— start Input data —

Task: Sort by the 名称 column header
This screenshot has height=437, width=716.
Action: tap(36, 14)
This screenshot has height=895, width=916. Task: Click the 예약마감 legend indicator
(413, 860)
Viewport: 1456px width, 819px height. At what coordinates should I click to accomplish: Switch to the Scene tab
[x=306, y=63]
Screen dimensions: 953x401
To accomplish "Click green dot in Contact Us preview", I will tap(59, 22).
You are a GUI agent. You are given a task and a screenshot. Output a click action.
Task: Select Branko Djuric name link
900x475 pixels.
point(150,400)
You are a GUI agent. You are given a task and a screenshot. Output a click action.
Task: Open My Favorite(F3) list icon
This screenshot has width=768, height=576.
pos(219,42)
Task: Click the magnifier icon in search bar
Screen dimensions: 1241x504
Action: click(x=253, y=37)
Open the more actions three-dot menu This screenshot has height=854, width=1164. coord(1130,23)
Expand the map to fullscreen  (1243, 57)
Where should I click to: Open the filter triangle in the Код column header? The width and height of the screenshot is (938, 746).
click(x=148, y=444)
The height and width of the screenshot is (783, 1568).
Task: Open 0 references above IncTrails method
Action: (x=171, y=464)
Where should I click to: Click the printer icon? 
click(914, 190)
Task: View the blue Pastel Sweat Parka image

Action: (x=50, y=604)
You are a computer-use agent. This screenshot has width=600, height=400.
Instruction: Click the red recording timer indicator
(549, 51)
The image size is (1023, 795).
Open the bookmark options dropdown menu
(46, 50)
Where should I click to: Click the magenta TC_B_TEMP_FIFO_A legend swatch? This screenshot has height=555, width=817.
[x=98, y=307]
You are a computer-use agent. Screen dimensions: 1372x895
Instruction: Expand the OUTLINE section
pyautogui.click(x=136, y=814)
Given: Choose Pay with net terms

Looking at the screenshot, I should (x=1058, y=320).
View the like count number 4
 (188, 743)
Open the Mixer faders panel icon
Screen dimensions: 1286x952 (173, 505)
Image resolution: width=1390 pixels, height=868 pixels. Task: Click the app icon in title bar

— end Input data —

Prompt: Change every "GUI agent" in the lines above to "screen agent", leaving everything else the same, and write out all the lines again.

Exercise answer:
Task: Sort by the 名称 column header
This screenshot has height=437, width=716.
Action: tap(36, 14)
This screenshot has height=895, width=916. Task: Click the 예약마감 legend indicator
(413, 860)
Viewport: 1456px width, 819px height. At what coordinates should I click to accomplish: Switch to the Scene tab
[x=306, y=63]
Screen dimensions: 953x401
To accomplish "Click green dot in Contact Us preview", I will tap(59, 22).
You are a screen agent. You are given a task and a screenshot. Output a click action.
Task: Select Branko Djuric name link
900x475 pixels.
point(150,400)
You are a screen agent. You are given a task and a screenshot. Output a click action.
Task: Open My Favorite(F3) list icon
This screenshot has width=768, height=576.
pos(219,42)
Task: Click the magnifier icon in search bar
Screen dimensions: 1241x504
Action: click(x=253, y=37)
Open the more actions three-dot menu This screenshot has height=854, width=1164. coord(1130,23)
Expand the map to fullscreen  (1243, 57)
Where should I click to: Open the filter triangle in the Код column header? The width and height of the screenshot is (938, 746).
click(x=148, y=444)
The height and width of the screenshot is (783, 1568).
Task: Open 0 references above IncTrails method
Action: (x=171, y=464)
Where should I click to: Click the printer icon? 
click(914, 190)
Task: View the blue Pastel Sweat Parka image

Action: (x=50, y=604)
You are a computer-use agent. This screenshot has width=600, height=400.
Instruction: Click the red recording timer indicator
(549, 51)
The image size is (1023, 795).
Open the bookmark options dropdown menu
(46, 50)
Where should I click to: Click the magenta TC_B_TEMP_FIFO_A legend swatch? This screenshot has height=555, width=817.
[x=98, y=307]
You are a computer-use agent. Screen dimensions: 1372x895
Instruction: Expand the OUTLINE section
pyautogui.click(x=136, y=814)
Given: Choose Pay with net terms

Looking at the screenshot, I should (x=1058, y=320).
View the like count number 4
 (188, 743)
Open the Mixer faders panel icon
Screen dimensions: 1286x952 (173, 505)
Image resolution: width=1390 pixels, height=868 pixels. Task: Click the app icon in title bar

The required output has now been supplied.